De la limitation à la perfection

Mysticisme – La connaissance de l’Être entier – Cahier n° 3

L’âme vient sur terre sous une forme limitée. Elle revêt un corps physique et tend à s’identifier à celui-ci. Cependant, « la vie peut être représentée comme une ligne à deux extrémités : d’un côté la limitation, et de l’autre la perfection ». Le mysticisme offre une voie pour atteindre l’extrémité où réside la perfection. Elle enseigne à nous retourner vers l’extrémité de la perfection. Pour cela, elle nous apprend à nier le moi limité, le faux ego.

Le mysticisme est une conception de la vie. Car c’est « voir clairement Dieu et le monde en même temps ». Donc pour le mystique « Dieu est tout ce qui est ».

Le but de la méditation du mystique est de découvrir le soi originel, le moi authentique, car « l’homme commence sa vie à partir de la perfection ». La méditation est un art. Cet art d’ »atteindre Dieu » doit être appris sous la direction d’un maître en qui l’on a une confiance absolue.

Dans les « Instructions pour le bon usage du silence », notre attention est dirigée vers la véritable signification du silence où « tous nos corps se calment, travaillent de façon rythmique, de sorte qu’ils forment un véhicule pour la conscience plus élevée. . . . Et dans la paix parfaite tombe le Message ».

Par le silence, la paix du monde intérieur se manifeste à l’homme. Pour entrer dans ce monde du silence, « la vie inconnue, dont il n’y a aucun mot pour indiquer le sens, excepté « Dieu » « , le mystique suspend toute activité et toute expression. Par conséquent, alors que l’activité prive l’homme d’une partie de sa force vitale, le mystique contrôle ses mouvements, ses paroles, ses pensées et ses émotions. Il acquiert la maîtrise de sa vie et « . C’est que le mystique « retrouve en lui-même une étincelle de l’Être divin, devant Qui il n’y avait rien, et tout devint possible. »

Le désir est à l’origine de la création entière

« Cette création entière est le résultat du désir. Le but de la création, par conséquent, doit être l’accomplissement du désir » .C’est le sens de la prière : « Que ta volonté soit faite sur la terre comme au ciel ». L’accomplissement d’un désir, la réalisation d’une perfection sous quelque forme que ce soit est un tremplin vers la perfection spirituelle. Il ne faut pas enfouir un désir dans le cœur, où il sera « enseveli et produira toute sorte de pourriture ».

Mais les désirs de l’homme sont sans fin, et « la coupe du cœur de l’homme n’est jamais remplie ; elle n’est pas destinée à être remplie« . La véritable aspiration de l’âme est de parvenir à cette perfection indépendante des choses extérieures. Cette satisfaction n’est pas atteinte, elle est découverte. Par conséquent, l’accomplissement du but de la vie réside dans la découverte de cette satisfaction ». Renoncer à un désir n’a sa place que lorsqu’on s’est élevé au-dessus de l’objet que l’on désire.
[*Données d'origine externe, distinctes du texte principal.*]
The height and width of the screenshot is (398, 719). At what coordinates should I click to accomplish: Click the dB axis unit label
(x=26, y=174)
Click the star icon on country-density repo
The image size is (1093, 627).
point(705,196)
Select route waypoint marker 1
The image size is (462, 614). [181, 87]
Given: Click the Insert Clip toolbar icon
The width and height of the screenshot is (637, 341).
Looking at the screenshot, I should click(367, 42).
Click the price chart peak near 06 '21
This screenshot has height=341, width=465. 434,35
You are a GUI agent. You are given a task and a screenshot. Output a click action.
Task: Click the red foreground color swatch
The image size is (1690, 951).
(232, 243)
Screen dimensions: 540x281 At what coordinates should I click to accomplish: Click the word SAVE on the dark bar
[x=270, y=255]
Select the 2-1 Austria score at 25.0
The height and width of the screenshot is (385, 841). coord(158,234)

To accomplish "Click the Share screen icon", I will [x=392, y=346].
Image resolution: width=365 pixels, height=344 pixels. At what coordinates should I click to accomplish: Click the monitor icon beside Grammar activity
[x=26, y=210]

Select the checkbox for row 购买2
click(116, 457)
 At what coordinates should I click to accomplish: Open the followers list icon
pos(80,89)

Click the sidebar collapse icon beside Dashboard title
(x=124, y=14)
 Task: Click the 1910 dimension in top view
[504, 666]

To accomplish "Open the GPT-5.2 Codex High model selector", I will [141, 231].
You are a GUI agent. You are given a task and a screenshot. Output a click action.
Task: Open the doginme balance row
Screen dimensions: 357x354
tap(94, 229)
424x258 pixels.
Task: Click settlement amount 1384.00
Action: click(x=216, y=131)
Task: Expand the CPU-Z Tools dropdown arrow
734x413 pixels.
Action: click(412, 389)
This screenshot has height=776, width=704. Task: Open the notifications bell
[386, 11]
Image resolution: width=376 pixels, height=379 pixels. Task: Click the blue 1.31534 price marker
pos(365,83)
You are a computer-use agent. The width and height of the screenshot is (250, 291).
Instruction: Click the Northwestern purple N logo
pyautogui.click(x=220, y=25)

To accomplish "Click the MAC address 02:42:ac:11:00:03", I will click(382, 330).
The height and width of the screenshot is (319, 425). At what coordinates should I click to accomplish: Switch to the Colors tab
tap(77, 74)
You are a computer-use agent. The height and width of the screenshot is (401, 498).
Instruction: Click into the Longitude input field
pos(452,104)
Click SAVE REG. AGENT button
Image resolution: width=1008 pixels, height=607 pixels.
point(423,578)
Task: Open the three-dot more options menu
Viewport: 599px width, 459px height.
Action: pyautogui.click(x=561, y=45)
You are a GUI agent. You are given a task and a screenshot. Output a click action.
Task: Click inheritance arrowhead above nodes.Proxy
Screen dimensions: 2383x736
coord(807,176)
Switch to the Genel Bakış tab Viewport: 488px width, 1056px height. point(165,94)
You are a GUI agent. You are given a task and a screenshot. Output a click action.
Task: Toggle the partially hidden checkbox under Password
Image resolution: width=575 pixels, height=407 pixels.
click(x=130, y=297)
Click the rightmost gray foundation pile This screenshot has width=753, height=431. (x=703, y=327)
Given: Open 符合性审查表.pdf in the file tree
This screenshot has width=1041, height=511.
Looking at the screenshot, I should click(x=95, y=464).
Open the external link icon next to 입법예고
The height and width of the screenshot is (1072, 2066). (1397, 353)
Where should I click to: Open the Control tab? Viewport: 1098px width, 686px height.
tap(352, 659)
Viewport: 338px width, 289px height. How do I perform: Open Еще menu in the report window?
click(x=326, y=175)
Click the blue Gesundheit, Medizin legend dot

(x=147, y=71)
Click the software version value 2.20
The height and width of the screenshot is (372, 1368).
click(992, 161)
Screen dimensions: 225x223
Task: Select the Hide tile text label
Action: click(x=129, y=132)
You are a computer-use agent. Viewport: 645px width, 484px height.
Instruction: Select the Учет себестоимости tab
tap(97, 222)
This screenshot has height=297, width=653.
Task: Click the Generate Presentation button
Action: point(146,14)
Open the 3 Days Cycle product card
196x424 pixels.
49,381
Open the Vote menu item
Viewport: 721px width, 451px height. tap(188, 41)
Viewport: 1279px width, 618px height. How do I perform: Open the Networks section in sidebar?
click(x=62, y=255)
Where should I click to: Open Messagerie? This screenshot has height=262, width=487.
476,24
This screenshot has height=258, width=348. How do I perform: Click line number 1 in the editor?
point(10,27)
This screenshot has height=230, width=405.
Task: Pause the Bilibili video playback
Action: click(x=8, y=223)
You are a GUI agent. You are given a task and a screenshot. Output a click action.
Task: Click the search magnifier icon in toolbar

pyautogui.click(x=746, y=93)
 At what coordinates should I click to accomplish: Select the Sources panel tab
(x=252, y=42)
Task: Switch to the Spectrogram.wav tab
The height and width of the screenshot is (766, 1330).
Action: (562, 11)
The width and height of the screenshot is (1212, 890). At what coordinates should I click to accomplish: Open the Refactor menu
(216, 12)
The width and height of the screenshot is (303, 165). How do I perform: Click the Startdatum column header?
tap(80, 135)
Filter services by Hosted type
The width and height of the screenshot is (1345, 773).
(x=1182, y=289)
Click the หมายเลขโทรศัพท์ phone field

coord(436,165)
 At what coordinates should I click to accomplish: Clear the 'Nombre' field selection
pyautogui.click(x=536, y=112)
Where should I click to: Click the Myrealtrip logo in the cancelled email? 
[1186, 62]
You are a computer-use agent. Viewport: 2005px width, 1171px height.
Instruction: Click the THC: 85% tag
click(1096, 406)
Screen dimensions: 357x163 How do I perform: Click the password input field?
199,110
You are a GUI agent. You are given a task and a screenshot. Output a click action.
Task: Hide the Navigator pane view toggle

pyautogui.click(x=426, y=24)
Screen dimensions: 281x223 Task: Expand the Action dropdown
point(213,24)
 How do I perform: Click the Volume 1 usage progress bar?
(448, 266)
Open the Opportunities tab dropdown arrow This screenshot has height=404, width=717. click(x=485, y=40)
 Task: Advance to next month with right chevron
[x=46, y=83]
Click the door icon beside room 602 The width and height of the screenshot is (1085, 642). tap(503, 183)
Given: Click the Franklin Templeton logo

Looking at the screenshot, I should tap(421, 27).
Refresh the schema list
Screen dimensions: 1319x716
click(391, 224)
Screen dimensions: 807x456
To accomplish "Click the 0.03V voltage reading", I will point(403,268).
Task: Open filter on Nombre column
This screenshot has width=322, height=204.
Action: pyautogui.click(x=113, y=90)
Le mysticisme aborde le sujet de la résignation. En effet, le mystique sait qu’il y a un plan déjà établi et qu’il travaille pour un résultat désiré. C’est le mystique qui sait que « l’élévation et la chute du monde sont pour la fantaisie du Créateur. Ainsi est la musique du Créateur ». C’est ce que comprennent les personnes semblables au Christ, qui sont prêtes à accepter tout ce qui se présente à eux. Et par leur résignation, elles « transforment les flammes de l’Enfer en la brise rafraîchissante du Ciel ».

De la limitation à la perfection

« La limitation est la nature acquise de l’homme ». Pourtant, l’âme aspire à la perfection qu’elle a possédée autrefois et qui est son héritage divin. Comme la conscience de son moi limité l’enferme et que les possessions auxquelles elle s’identifie l’enchainent, elle fait écran à l’idéal de perfection. « L’homme a peur de perdre quelque chose. Mais en se perdant lui-même il se gagne lui-même, son vrai moi. Après cela, la perfection n’est plus très loin ; elle est seulement au pas suivant. »

La grandeur est un pas vers la perfection. Un poète soufi dit que le cœur de l’homme est plus grand que l’univers. Ouvrir son cœur à ses semblables, sympathiser avec eux, les servir, faire preuve de douceur et de tendresse, c’est écarter le moi limité de devant soi. « Si l’on peut définir la perfection, c’est par l’expansion de la conscience de l’homme ».